● **What to do**:
- a) Name every community that the King Kekaulike High School article says the school serves.
- b) According to the King Kekaulike High School article, what purpose does the 4-aisle seating plan of the Performing Arts Center serve?
- c) Extend the King Kekaulike High School article, beginning after its final sentence.

Information
- School type: High school
- Established: 1995; 31 years ago
- Grades: 9-12
- Enrollment: 1,311 (1998-1999)

= King Kekaulike High School =

King Kekaulike High School (KKHS), home of the Na Ali'i, was established in 1995 and is located in Pukalani, Hawaii. It serves the communities of Haiku, Kula, Makawao, Paia, and Pukalani.

==History and information==
King Kekaulike High School opened in September 1995 with a freshman class of 383 students. It added a grade level each year from 1995 to 1998 until the student body had grown to include grades 9-12. Enrollment in the 1998-1999 school year was 1,311 students.

In 2013, King Kekaulike High School was named one of eleven "Best High Schools in Hawaii" by U.S. News & World Report and one of ten Hawaii schools in The Washington Posts annual index of "America's Most Challenging High Schools." The Na Ali'i were the only Maui County school to receive such honors that year, though both King Kekaulike and Maui High School were recognized in the Post's 2012 index.

===Administration===
- Amy Strand, Principal

== Campus ==

=== Performing Arts Center ===
Construction for the King Kekaulike Performing Arts Center was proposed December 2012. Construction began in October of 2015, and finished April 2018. Located in the front of the school; the $35 million building can seat 414 people in the house with a 4-aisle plan. This combines audience cohesion with multiple exit/entrance opportunities to minimize the time it takes students to get seated for a class period event. With a stage 36’ deep and approximately 100’ wide, the Performing Arts is equipped with professional-grade lighting and sound equipment, a flyloft/rigging rail, and a scene shop. The Performing Arts Center has hosted Maui’s first public school TEDx Youth event, the 2019 Maui County Mayoral Debate, and many functions of the King Kekaulike Band and Drama programs.

==== Notable Plays ====
- Annie
- The Outsiders

== Academics ==
The student population consists of many different ethnicities including Pacific Islander, White, Asian, Black and Hispanic (King Kekaulike High School Profile (2020-21)). Thirty-six percent of the student body is eligible for free and reduced lunch and nine percent is eligible for free and reduced lunch. In 2009 and 2016, King Kekaulike received the Kaimana Award.

There are 16 AP classes including Psychology, Environmental Science, Japanese, Physics, Statistics, Calculus, Art History, Spanish, World History, and Biology.

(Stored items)
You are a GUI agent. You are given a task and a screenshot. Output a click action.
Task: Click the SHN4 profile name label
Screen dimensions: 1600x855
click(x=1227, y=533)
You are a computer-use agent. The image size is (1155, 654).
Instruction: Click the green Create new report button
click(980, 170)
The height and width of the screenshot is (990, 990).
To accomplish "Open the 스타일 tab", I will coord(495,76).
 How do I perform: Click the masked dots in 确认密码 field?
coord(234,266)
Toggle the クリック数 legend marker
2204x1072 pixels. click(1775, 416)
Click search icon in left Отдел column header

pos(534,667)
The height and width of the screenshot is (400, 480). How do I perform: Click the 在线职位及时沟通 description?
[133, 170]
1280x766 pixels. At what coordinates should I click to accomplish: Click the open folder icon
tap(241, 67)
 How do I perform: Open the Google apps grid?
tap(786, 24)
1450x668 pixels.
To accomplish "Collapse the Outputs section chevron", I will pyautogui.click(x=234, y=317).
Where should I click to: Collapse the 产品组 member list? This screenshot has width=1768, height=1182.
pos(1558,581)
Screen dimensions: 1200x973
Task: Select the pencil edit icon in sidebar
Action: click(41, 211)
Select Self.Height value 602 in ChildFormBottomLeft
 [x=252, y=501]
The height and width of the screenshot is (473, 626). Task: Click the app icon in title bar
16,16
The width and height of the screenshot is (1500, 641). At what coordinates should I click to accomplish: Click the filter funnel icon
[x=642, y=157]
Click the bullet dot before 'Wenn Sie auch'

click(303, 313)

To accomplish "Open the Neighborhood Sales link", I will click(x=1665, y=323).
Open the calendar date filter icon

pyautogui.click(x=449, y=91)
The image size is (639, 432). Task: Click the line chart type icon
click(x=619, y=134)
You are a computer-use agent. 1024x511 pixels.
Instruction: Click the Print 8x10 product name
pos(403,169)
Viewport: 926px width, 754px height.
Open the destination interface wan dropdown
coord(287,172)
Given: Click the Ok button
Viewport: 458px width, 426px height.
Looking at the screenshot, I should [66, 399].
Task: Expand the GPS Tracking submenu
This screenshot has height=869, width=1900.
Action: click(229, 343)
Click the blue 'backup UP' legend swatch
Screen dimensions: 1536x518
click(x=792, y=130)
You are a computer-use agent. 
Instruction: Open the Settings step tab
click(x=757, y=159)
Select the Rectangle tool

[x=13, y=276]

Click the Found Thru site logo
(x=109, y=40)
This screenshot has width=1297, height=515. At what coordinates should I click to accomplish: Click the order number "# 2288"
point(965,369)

● **Answers for the exercise**:
- a) Haiku, Kula, Makawao, Paia, and Pukalani.

- b) The 4-aisle plan combines audience cohesion with multiple exit and entrance opportunities. This minimizes the time students need to get seated for a class period event.

- c)
== Extracurricular activities ==
===Athletics===
King Kekaulike High School is a member of the Maui Interscholastic League (MIL) and Hawaii High School Athletic Association (HHSAA). The school competes in fifteen varsity team sports for boys and sixteen for girls. The Athletic Director is Mark Makimoto.

====Team sports====

- Fall sports
  - Air Riflery
  - Bowling
  - Cross Country
  - Football
  - Girls volleyball
  - Cheerleading
- Winter sports
  - Basketball
  - Canoe Paddling
  - Soccer
  - Swimming and Diving
  - Wrestling
- Spring sports
  - Baseball
  - Golf
  - Judo
  - Tennis
  - Track & Field
  - Boys Volleyball
  - Girls Water Polo
  - Girls Softball

====State championships====
King Kekaulike High School has captured two state championships for team sports:

1. Canoe Paddling - Mixed (2004)
2. Football - Division II (2006)

King Kekaulike High School has captured many state championships for individual sports:
- Wrestling
  - Mike Wheeler (wrestler) 160 lbs. (2003)
  - Landon Kerbow 171 lbs. (2007)
  - Jonathan Pico 160 lbs. (2011)
  - Austin Bloch 140 lbs. (2012)
  - Kyla Aruda 108 lbs. (2015)
- Cross Country
  - Bailey Massenburg (2008)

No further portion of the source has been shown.